RECORDS FOR THE EXERCISE ->
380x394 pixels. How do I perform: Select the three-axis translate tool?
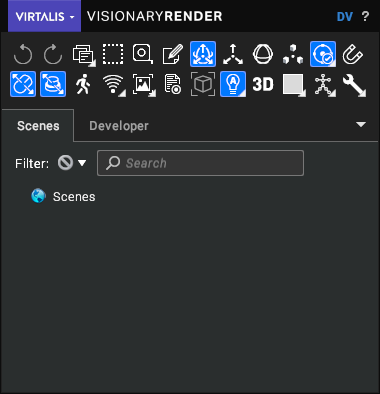tap(233, 54)
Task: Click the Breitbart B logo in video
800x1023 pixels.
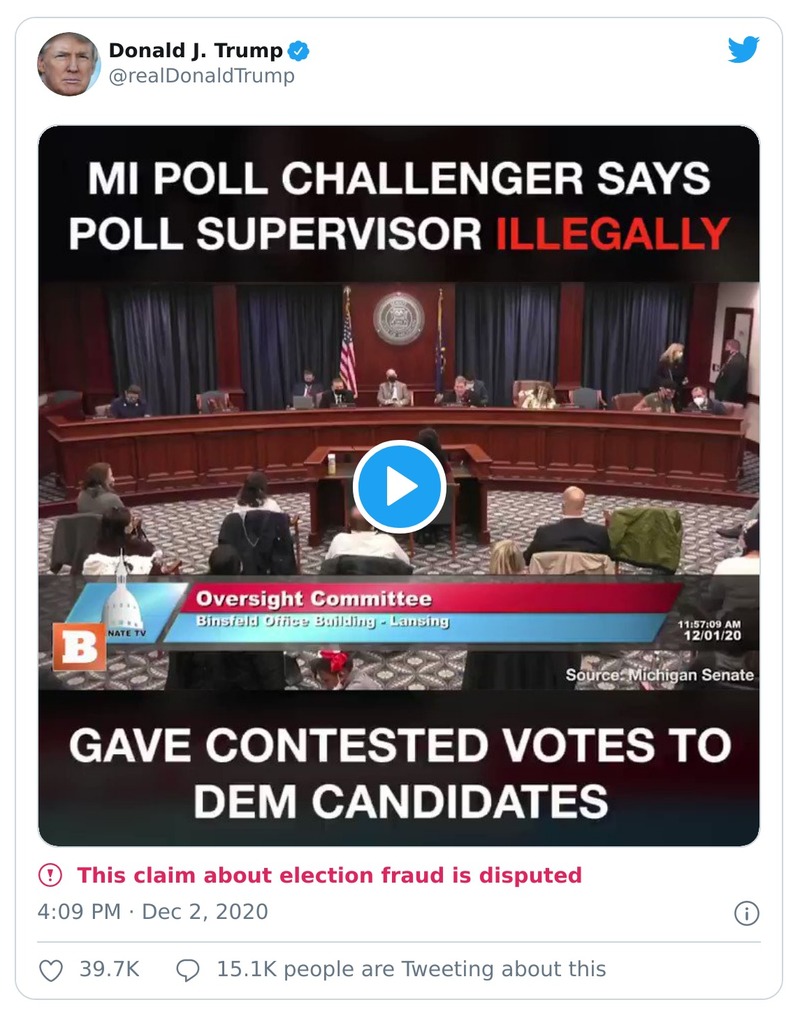Action: 78,644
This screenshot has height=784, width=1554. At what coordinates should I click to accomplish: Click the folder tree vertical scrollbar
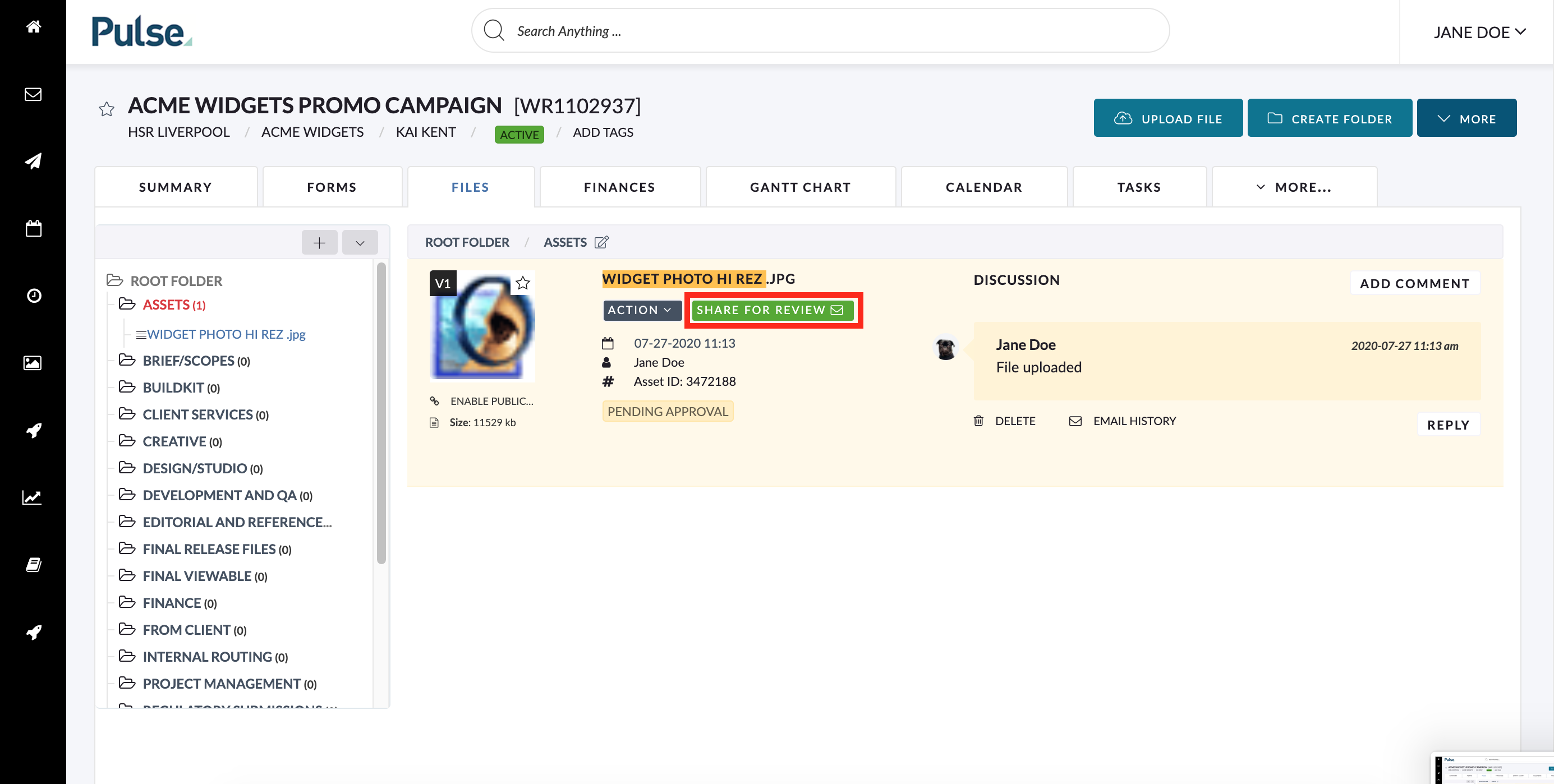(x=381, y=413)
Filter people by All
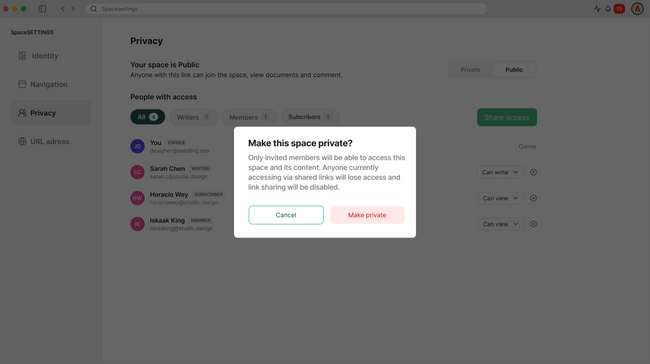 point(148,117)
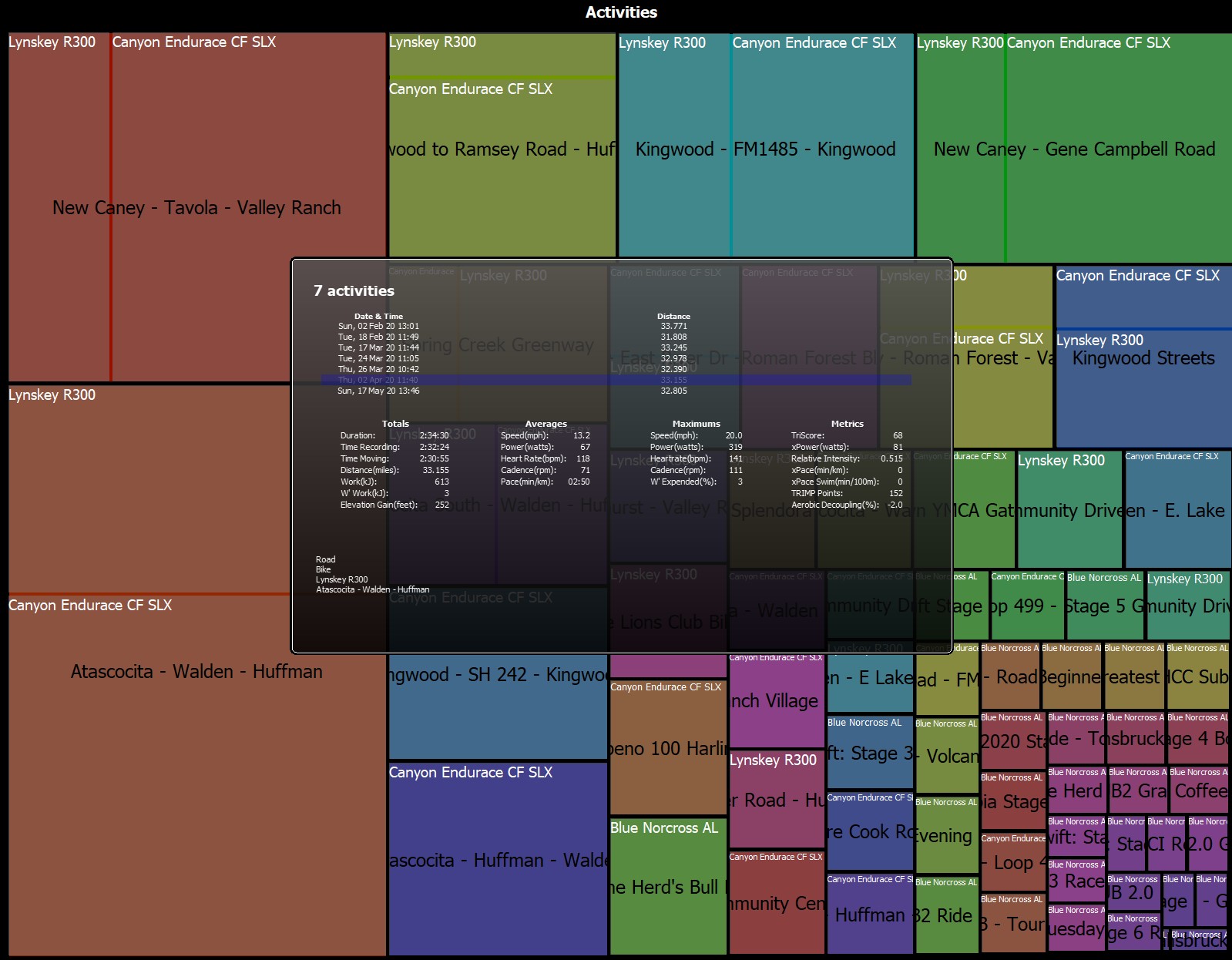
Task: Open the Herd's Bull green Blue Norcross tile
Action: pos(668,887)
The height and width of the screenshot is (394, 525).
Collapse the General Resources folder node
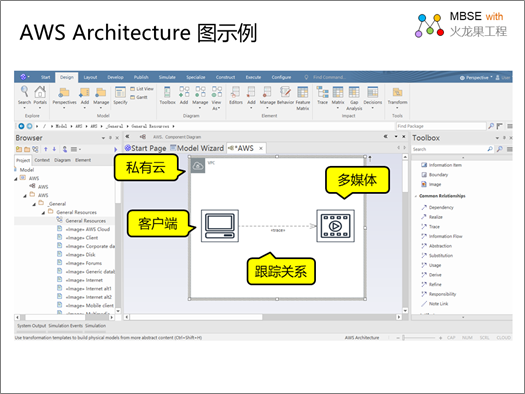44,213

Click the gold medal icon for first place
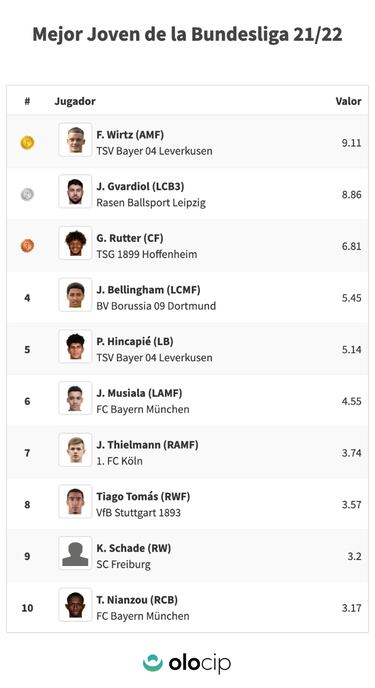tap(27, 143)
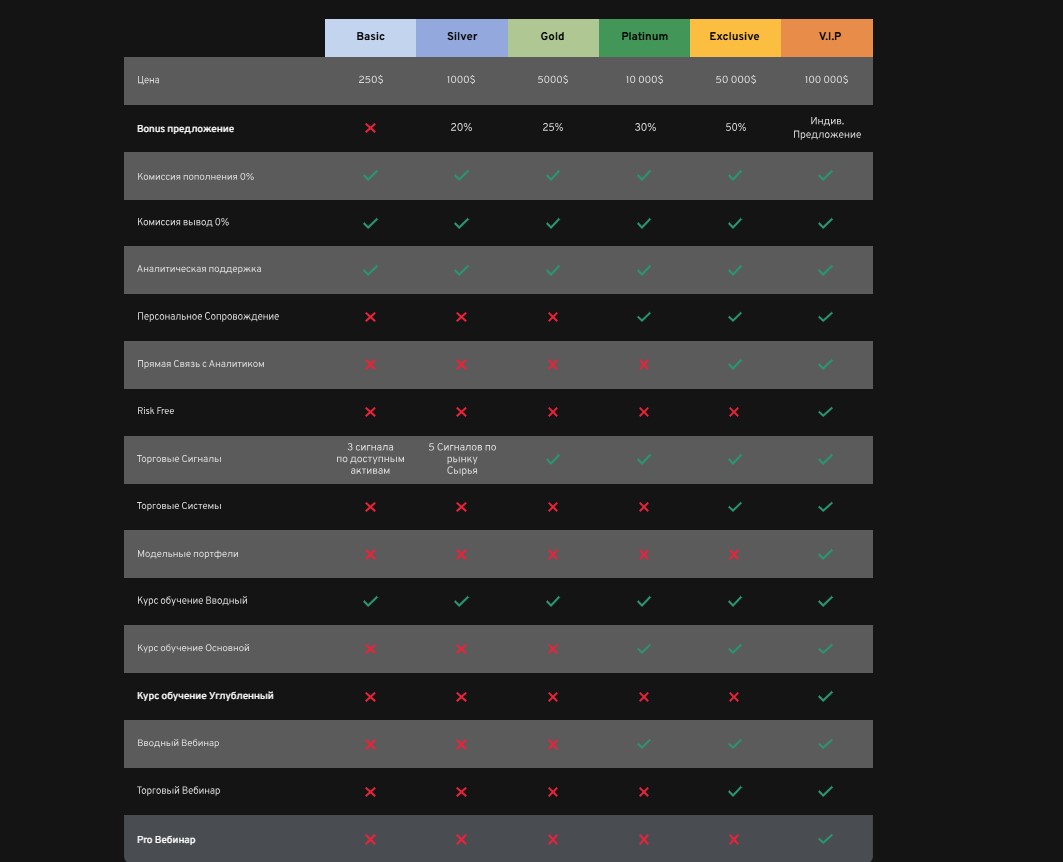The width and height of the screenshot is (1063, 862).
Task: Toggle the Platinum cross in Прямая Связь row
Action: [x=644, y=364]
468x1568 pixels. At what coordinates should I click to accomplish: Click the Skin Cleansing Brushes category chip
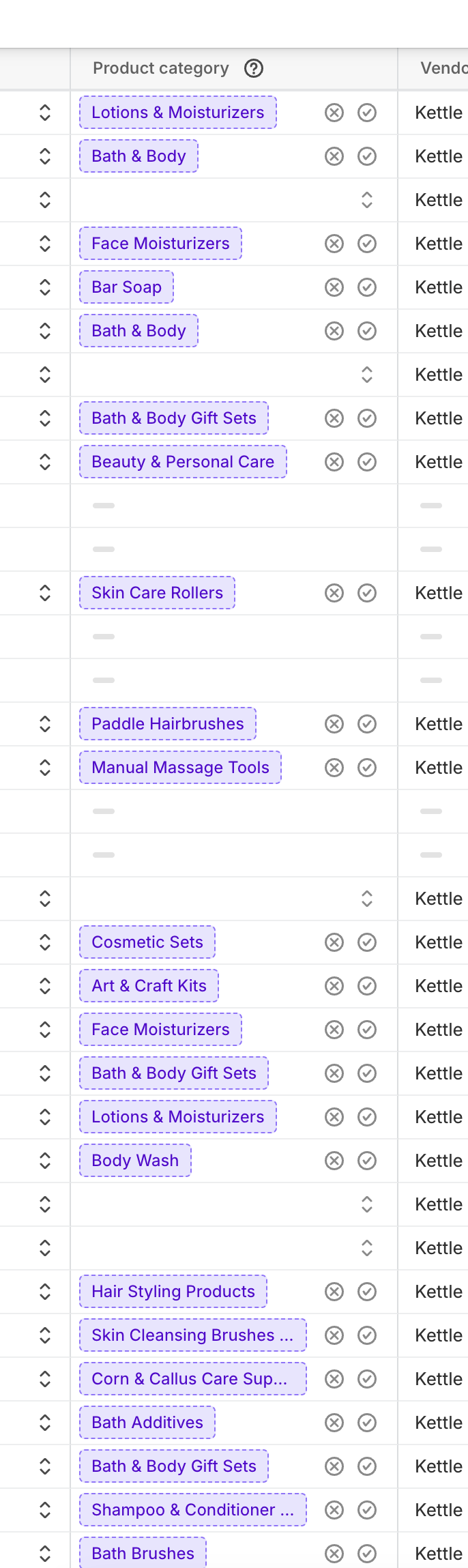click(x=192, y=1335)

PROBLEM STATEMENT -> Your answer must be exactly the lines from the one with "468x1568 pixels. At" through the last line of the entries, both included, with no pictures; please add nothing else.

EXPECTED ANSWER ->
468x1568 pixels. At what coordinates should I click to accomplish: Click the Skin Cleansing Brushes category chip
click(x=192, y=1335)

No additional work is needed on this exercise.